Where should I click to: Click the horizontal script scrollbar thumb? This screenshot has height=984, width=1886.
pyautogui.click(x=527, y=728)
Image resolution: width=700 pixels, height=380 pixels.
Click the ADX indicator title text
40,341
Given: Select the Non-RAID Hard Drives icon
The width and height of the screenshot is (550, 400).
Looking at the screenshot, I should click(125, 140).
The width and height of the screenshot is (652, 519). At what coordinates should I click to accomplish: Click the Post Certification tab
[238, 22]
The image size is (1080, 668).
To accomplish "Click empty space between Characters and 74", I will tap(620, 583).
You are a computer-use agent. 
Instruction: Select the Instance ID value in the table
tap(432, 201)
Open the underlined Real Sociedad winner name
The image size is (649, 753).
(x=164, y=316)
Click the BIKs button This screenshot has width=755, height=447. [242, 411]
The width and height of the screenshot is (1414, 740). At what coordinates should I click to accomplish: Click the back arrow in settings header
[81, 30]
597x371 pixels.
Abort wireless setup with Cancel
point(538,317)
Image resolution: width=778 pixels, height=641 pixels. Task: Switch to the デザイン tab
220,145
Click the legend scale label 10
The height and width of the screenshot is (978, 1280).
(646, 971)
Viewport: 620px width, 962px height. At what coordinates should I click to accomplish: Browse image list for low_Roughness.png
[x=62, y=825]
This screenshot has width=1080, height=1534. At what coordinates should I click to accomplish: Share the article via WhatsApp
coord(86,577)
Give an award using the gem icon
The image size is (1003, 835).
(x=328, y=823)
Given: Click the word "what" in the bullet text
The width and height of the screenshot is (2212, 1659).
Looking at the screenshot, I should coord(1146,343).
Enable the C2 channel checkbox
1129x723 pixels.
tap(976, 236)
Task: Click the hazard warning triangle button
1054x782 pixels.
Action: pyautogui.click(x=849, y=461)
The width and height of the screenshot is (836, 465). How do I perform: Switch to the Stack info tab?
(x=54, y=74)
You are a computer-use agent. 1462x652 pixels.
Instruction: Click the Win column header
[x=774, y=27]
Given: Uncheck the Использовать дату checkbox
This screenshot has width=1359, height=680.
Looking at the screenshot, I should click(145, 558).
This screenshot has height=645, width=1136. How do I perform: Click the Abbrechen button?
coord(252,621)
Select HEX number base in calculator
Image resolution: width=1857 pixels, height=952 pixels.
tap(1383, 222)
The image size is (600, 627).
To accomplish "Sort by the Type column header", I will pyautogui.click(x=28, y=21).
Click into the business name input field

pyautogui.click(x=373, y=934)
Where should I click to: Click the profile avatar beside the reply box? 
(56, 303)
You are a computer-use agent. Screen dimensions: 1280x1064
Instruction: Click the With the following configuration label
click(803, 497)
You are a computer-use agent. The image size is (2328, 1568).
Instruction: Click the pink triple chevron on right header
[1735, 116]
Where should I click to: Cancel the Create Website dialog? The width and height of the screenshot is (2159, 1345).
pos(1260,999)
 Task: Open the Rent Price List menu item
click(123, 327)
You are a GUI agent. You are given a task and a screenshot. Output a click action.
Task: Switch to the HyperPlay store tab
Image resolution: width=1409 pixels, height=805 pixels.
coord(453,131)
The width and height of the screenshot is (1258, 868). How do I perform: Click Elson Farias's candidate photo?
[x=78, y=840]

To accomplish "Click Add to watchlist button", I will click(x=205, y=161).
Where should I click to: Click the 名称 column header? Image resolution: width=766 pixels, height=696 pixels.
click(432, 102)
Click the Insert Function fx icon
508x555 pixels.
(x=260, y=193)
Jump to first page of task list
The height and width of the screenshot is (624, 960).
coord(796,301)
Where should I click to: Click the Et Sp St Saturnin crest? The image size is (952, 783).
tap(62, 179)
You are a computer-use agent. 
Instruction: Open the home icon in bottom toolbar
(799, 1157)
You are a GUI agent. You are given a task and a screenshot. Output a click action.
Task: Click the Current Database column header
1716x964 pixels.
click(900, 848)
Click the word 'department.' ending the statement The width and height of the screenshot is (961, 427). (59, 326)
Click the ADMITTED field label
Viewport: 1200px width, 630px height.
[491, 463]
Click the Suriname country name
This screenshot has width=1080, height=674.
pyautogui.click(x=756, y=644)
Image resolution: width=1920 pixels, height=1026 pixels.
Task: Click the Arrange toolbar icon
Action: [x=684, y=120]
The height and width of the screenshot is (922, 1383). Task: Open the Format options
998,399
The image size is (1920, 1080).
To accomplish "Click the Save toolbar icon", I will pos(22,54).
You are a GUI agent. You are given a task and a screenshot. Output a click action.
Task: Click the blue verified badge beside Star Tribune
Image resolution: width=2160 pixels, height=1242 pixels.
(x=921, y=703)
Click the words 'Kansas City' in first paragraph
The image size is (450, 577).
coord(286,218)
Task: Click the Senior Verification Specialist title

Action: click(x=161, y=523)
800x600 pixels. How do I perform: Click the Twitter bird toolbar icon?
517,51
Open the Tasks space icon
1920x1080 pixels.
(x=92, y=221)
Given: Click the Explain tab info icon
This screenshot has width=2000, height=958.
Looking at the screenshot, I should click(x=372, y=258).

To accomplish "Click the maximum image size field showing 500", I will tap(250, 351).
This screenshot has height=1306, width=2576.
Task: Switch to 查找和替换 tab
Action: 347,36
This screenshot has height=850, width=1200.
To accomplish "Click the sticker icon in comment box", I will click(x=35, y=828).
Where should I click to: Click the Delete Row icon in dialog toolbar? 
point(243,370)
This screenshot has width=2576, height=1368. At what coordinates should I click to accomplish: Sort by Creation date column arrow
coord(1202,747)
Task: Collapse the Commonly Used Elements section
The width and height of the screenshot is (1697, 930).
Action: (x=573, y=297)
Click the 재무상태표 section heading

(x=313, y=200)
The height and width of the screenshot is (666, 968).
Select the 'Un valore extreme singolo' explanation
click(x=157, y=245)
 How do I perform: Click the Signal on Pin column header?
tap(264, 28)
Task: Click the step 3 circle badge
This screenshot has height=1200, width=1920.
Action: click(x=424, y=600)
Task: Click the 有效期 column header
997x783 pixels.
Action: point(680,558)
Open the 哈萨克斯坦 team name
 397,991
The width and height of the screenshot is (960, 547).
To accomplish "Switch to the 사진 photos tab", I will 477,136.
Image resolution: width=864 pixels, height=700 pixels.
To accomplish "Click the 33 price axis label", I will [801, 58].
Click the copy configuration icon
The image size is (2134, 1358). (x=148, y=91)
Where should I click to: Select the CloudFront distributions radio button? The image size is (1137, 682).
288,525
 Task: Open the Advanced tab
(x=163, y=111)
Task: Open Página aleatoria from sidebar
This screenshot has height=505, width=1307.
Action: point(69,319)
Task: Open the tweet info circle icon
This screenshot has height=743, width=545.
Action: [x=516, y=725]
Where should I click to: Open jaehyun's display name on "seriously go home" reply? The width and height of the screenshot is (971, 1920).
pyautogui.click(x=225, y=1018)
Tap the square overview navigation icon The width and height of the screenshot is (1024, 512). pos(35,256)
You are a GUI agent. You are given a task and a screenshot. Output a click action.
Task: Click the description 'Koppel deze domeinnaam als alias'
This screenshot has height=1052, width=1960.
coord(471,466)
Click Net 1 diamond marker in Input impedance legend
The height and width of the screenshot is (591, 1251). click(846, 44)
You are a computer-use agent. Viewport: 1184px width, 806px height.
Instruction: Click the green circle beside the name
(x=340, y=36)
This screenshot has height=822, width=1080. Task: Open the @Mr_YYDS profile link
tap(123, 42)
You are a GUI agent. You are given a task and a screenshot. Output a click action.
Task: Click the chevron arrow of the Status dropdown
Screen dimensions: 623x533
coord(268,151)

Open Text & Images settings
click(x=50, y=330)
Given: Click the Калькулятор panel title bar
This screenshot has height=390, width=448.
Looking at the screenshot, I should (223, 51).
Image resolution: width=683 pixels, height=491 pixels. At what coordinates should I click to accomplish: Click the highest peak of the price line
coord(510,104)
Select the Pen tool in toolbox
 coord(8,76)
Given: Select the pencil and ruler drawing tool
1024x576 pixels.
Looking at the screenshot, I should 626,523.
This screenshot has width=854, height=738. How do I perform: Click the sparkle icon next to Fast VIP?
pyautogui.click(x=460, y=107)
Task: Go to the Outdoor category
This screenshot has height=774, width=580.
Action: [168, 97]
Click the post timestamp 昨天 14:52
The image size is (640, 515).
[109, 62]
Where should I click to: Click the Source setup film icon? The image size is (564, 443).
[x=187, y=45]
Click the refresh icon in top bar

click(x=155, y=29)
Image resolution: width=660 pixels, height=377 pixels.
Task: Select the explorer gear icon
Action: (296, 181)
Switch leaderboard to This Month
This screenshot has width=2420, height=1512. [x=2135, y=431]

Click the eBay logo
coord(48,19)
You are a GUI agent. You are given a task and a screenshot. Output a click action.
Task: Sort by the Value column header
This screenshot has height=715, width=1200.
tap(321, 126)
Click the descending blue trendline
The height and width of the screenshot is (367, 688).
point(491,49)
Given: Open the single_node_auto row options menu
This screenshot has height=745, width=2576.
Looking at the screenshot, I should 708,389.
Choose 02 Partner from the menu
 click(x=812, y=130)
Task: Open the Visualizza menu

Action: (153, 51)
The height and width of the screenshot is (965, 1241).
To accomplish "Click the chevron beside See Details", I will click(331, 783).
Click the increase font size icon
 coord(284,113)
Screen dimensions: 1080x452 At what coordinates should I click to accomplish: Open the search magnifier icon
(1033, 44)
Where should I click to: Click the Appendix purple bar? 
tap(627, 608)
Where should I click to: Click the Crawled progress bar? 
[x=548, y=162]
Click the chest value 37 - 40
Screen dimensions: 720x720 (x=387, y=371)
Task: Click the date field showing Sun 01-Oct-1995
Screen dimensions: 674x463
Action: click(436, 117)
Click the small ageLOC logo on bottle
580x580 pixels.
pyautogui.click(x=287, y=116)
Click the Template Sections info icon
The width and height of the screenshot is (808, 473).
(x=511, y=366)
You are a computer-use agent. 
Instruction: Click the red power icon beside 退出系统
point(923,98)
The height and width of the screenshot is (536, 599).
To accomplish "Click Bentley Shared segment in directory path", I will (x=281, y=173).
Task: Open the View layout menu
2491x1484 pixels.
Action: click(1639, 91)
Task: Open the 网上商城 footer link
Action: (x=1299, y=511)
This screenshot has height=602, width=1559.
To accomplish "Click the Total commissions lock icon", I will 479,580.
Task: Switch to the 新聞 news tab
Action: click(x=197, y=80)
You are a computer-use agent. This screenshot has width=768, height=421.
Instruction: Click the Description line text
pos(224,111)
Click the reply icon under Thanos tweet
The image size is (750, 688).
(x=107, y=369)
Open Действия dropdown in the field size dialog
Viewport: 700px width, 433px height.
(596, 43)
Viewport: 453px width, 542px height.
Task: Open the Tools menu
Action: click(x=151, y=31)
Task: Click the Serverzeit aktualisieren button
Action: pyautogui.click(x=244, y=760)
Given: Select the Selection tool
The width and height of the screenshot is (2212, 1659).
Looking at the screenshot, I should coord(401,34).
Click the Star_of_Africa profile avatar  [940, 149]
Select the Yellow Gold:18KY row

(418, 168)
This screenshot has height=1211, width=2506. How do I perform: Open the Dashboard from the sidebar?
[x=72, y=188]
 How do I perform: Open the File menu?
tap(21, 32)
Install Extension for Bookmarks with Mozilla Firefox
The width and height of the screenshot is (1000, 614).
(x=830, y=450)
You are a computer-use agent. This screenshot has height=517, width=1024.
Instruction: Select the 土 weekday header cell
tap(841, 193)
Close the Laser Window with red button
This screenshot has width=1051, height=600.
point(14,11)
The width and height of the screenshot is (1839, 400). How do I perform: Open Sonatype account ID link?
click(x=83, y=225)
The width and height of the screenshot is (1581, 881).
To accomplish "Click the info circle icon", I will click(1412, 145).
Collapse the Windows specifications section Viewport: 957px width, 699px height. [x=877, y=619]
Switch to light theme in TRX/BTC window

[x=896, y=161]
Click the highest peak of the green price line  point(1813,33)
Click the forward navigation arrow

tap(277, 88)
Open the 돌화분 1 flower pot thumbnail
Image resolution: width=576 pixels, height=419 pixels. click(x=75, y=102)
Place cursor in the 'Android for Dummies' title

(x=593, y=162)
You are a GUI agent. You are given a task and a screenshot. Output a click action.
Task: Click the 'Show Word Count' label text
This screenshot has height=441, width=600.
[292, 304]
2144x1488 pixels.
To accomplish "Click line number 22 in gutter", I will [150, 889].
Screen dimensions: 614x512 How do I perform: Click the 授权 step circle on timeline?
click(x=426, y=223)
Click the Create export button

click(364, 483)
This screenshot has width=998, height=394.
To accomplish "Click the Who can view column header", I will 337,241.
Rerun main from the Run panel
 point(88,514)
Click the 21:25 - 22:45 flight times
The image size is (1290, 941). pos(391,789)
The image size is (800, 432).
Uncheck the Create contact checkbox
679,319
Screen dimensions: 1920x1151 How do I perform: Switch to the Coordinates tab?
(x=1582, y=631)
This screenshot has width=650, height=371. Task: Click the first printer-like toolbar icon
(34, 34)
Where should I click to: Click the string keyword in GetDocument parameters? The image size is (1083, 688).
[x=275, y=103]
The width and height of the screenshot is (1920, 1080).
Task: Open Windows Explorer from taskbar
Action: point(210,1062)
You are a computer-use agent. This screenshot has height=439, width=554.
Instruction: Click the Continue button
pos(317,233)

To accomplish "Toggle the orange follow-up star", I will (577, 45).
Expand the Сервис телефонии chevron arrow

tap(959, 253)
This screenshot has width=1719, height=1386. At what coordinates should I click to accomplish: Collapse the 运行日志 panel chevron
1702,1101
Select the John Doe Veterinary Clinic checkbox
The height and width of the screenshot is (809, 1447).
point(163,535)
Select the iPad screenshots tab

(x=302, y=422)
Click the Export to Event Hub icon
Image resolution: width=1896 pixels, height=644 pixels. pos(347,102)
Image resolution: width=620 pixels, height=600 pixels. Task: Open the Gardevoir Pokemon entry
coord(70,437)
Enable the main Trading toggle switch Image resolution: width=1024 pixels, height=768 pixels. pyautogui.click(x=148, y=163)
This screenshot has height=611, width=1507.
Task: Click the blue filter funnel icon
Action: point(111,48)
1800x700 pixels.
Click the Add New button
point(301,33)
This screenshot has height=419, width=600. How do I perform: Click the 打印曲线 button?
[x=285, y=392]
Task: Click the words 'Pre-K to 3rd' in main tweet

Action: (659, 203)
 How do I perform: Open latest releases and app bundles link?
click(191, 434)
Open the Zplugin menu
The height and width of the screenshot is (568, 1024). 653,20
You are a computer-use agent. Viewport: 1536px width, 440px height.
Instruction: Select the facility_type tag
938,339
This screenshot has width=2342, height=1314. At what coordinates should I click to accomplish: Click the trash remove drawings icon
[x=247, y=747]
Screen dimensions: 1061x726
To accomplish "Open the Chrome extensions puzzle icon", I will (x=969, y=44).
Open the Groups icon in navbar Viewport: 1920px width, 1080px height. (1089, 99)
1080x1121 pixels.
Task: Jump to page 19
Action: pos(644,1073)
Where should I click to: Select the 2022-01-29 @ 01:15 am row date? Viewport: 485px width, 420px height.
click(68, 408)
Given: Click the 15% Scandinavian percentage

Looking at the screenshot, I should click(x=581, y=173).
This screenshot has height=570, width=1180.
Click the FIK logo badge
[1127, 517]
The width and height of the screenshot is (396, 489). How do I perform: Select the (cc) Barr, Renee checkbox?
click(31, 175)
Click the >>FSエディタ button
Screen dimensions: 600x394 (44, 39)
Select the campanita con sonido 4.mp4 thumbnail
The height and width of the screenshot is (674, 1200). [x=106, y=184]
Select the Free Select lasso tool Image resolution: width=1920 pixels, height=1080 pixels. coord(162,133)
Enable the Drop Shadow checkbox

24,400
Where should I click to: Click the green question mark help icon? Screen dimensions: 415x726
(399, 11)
------------------------------------------------
Task description: List each line of the records that contains the string "blue". Matching is case-sensitive.

Task answer:
Task: Click the blue verified badge beside Star Tribune
Click the descending blue trendline
Task: Click the blue filter funnel icon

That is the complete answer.